The developments for cognitive diagnosis model in CAT have been growing. The item exposure control is still with a lack of consideration, thus the paper applied two item exposure control methods in CDM-CAT. One of the CDMs called Fusion model was used. As the matrix of mastery of attributes was design, the responses were collected, slipping parameter and the guessing parameter can be estimated. In CAT, the slipping and guessing parameter were assumed fixed. The aim is to measure the mastery of attributes the respondent has. For item selection, the paper adopted the Kullback-Leibler (KL) information rather than traditional Fisher information. The restrictive progressive method is trying not to choose highest information item in early stage to save available items for later stage. As CAT is going on, the method will have higher possibility to choose items with highest information. The restrictive threshold method is trying to set up a set of items within a wider interval in early stage. As CAT progresses, the interval is getting smaller. The aim is as similar as restrictive progressive method but in probabilistic approach.
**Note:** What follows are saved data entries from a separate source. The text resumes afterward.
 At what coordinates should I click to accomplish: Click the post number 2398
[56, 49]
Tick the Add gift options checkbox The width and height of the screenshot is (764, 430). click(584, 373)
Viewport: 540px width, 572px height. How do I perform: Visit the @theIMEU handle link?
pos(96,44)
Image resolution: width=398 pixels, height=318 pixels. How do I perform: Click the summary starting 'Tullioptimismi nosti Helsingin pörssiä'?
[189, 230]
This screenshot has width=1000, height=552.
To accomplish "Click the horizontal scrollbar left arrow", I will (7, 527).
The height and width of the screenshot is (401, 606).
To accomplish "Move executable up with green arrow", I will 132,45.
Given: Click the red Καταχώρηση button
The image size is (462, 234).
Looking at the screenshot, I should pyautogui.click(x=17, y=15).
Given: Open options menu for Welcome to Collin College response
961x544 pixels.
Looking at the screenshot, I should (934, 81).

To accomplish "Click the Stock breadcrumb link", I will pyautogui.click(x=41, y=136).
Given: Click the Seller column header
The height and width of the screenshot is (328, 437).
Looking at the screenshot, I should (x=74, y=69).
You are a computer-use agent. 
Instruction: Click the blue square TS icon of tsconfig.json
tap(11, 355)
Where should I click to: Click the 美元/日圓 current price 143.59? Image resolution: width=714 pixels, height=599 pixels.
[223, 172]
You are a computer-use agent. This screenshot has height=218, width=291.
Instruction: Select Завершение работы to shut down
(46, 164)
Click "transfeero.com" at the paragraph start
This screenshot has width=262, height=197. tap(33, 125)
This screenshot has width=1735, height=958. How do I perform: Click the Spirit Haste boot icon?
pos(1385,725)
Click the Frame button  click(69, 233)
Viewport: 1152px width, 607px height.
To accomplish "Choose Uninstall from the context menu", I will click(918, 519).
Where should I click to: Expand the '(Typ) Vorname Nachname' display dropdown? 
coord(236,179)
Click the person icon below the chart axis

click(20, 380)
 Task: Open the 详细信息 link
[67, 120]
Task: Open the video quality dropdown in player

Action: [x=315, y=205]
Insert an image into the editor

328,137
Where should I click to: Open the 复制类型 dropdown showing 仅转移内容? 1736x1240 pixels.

For item exposure rates, the restrictive progressive outperformed other methods. All exposure rates of items were well controlled under .1. At the same time, the accuracy of attribute pattern was reduced as well.
Qs:
1. If sample size is much smaller than in this study, will the results be different?
2. It seems that the restrictive progressive method works well because of the author add a term to keep maximum exposure rate in control. But the overlapping rates may not be well controlled.
3. A new way of controlling exposure rate and overlapping rate was proposed by Chen (2010). It is worthy of applying it in CDM-CAT.
4. The important parameter is a stochastic one. It is so important in CDM-CAT?